[DATA EXTRACT]
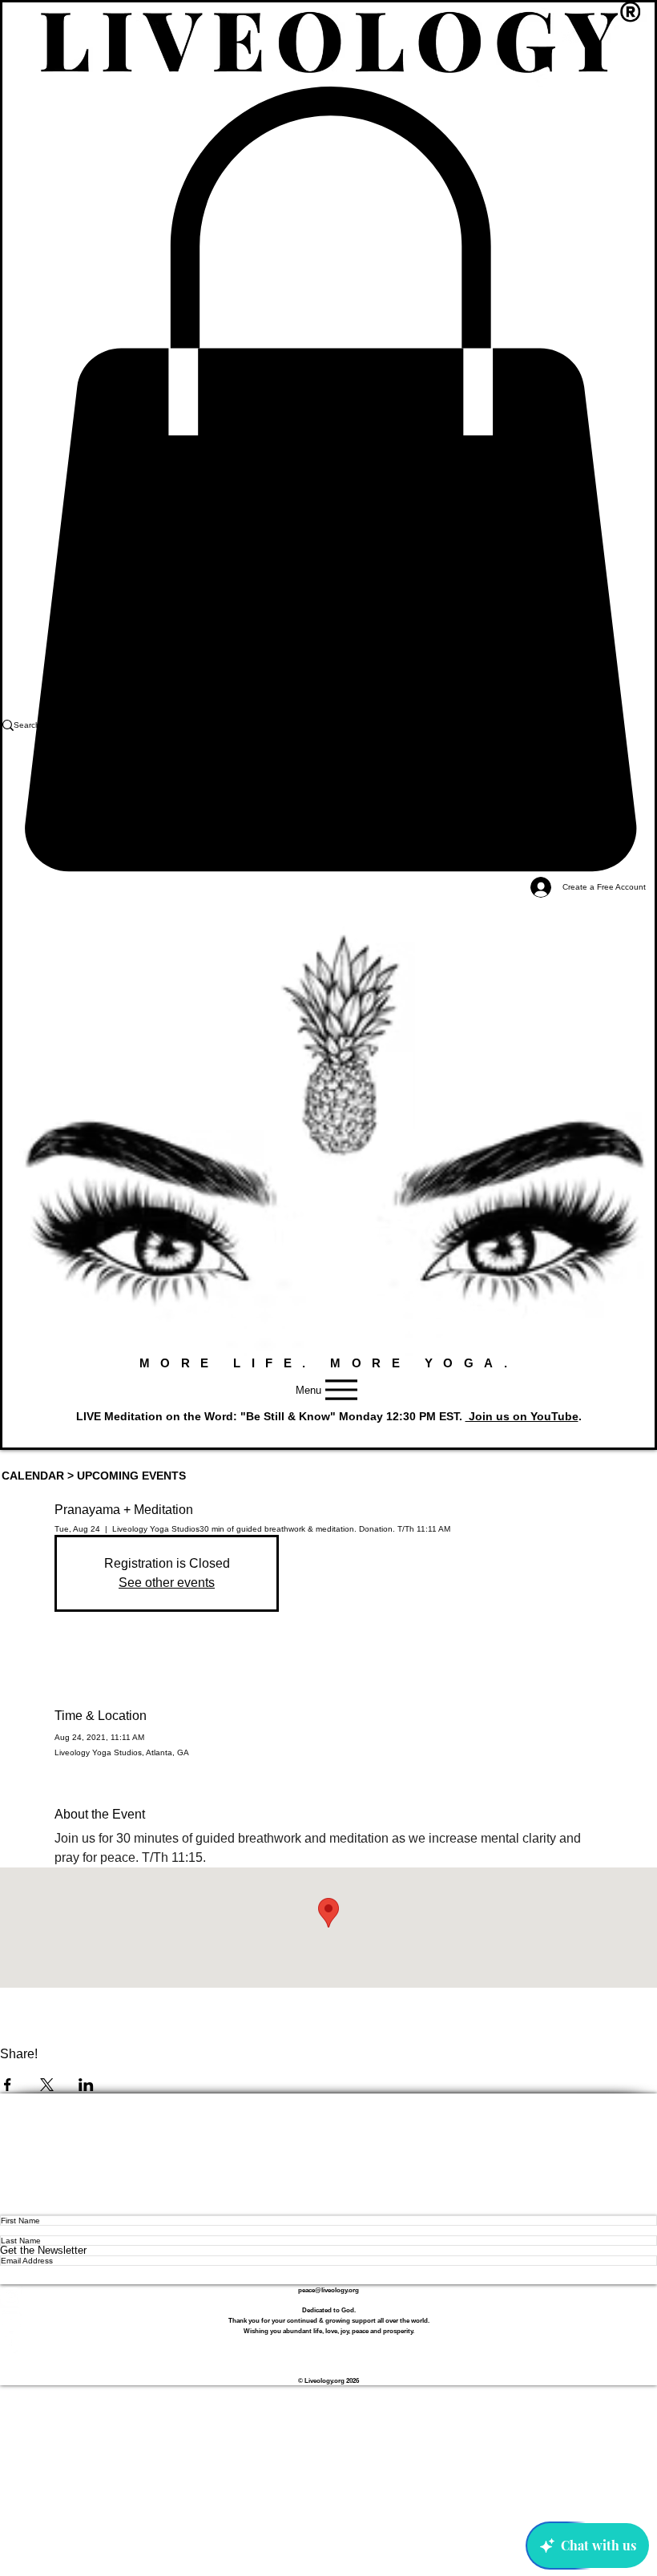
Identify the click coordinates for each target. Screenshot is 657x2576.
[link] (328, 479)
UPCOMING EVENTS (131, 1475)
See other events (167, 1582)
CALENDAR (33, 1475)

* * *

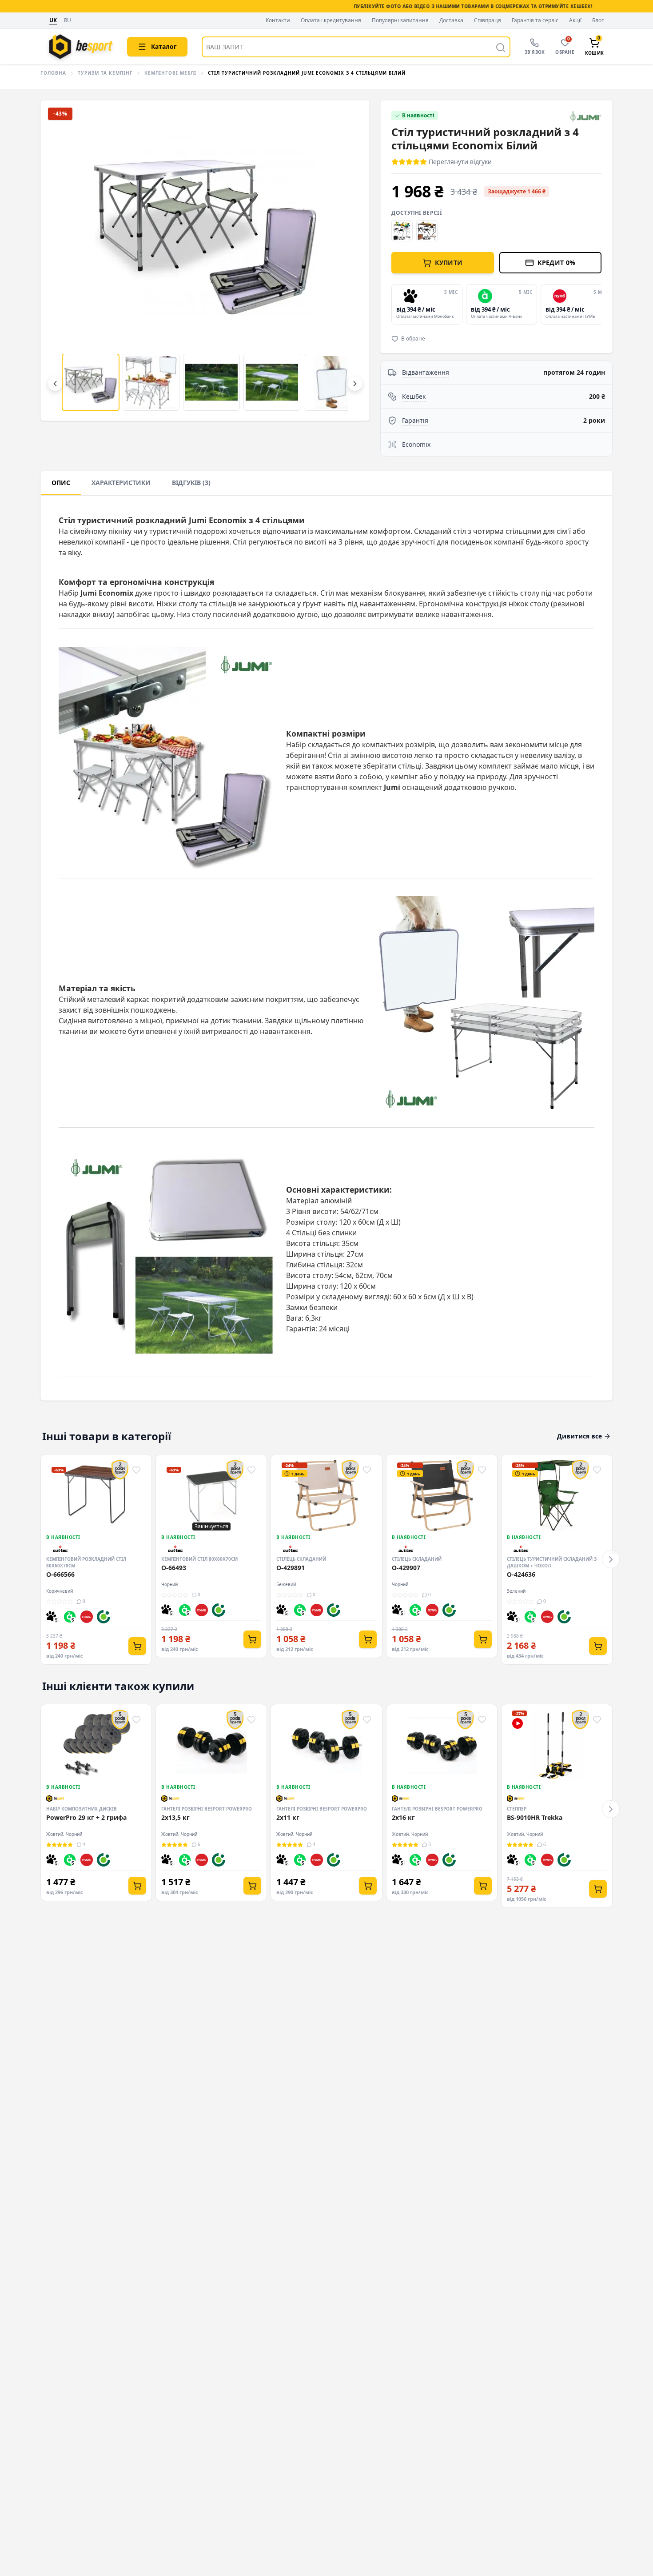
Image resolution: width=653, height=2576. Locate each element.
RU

[PROBLEM TO SOLVE] Only one part of the material above is to be transcribed, namely the lines starting with the line that has "Identify the click" and going on through the line that has "CALENDAR (33, 1475)", exactly as they stand.

[EXPECTED OUTPUT]
Identify the click coordinates for each target. Screenshot is 657x2576.
[link] (328, 479)
UPCOMING EVENTS (131, 1475)
See other events (167, 1582)
CALENDAR (33, 1475)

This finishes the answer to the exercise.